• **EXERCISE REQUIREMENTS**
Your task is to transcribe the entries below exactly, from their first line down to the line containing "Open John Higgins link", and to stop there.

(GIVEN ENTRIES)

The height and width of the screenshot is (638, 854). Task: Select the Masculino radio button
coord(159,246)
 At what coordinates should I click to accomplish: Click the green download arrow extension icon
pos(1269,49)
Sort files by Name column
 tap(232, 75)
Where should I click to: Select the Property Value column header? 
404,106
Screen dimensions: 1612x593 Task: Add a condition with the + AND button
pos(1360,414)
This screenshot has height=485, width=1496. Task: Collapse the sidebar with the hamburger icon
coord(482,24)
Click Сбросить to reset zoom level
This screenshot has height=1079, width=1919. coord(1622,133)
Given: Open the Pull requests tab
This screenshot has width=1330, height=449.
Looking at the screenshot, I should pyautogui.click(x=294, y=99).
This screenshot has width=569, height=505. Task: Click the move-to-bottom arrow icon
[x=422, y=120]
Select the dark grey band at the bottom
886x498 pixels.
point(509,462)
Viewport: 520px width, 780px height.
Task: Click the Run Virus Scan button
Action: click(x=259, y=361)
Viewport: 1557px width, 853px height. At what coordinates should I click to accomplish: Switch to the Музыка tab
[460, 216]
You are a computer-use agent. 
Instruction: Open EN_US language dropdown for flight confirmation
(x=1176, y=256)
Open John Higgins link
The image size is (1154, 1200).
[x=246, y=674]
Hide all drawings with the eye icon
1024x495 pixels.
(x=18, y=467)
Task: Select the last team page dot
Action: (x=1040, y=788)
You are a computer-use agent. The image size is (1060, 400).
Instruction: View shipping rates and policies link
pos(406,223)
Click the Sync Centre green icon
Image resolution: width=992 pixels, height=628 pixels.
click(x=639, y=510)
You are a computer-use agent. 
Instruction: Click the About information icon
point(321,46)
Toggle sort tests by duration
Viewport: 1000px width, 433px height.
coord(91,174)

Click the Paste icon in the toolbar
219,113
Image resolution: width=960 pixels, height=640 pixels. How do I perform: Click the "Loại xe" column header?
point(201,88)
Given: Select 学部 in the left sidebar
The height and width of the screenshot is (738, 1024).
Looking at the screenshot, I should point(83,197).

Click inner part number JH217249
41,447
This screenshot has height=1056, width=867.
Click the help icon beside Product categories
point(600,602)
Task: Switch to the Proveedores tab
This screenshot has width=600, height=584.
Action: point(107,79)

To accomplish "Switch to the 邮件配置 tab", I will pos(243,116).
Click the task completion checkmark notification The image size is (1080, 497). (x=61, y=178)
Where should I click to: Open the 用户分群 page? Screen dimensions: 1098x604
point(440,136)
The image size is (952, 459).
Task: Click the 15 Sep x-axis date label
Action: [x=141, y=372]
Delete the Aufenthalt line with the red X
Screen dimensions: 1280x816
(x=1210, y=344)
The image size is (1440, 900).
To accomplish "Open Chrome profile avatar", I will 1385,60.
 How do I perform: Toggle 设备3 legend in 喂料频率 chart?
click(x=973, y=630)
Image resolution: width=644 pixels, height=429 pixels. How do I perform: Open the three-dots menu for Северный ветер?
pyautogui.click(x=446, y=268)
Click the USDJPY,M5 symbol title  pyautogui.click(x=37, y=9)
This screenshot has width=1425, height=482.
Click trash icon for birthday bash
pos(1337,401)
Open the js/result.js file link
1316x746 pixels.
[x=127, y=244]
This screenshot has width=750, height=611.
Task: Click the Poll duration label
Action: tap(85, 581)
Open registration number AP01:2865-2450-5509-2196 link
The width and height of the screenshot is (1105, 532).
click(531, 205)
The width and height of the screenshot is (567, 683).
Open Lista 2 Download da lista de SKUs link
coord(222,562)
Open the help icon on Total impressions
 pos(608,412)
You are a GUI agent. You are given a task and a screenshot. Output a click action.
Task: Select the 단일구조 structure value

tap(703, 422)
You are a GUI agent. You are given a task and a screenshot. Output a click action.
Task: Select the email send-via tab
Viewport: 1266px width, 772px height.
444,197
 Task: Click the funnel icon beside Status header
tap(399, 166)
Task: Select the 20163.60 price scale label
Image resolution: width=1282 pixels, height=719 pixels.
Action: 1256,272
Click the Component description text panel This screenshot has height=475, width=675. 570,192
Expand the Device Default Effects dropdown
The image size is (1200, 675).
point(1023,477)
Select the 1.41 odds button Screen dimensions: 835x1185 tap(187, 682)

(End GIVEN ENTRIES)

• **TASK SOLUTION**
The height and width of the screenshot is (638, 854). Task: Select the Masculino radio button
coord(159,246)
 At what coordinates should I click to accomplish: Click the green download arrow extension icon
pos(1269,49)
Sort files by Name column
 tap(232, 75)
Where should I click to: Select the Property Value column header? 
404,106
Screen dimensions: 1612x593 Task: Add a condition with the + AND button
pos(1360,414)
This screenshot has height=485, width=1496. Task: Collapse the sidebar with the hamburger icon
coord(482,24)
Click Сбросить to reset zoom level
This screenshot has height=1079, width=1919. coord(1622,133)
Given: Open the Pull requests tab
This screenshot has width=1330, height=449.
Looking at the screenshot, I should pyautogui.click(x=294, y=99).
This screenshot has width=569, height=505. Task: Click the move-to-bottom arrow icon
[x=422, y=120]
Select the dark grey band at the bottom
886x498 pixels.
point(509,462)
Viewport: 520px width, 780px height.
Task: Click the Run Virus Scan button
Action: click(x=259, y=361)
Viewport: 1557px width, 853px height. At what coordinates should I click to accomplish: Switch to the Музыка tab
[460, 216]
You are a computer-use agent. 
Instruction: Open EN_US language dropdown for flight confirmation
(x=1176, y=256)
Open John Higgins link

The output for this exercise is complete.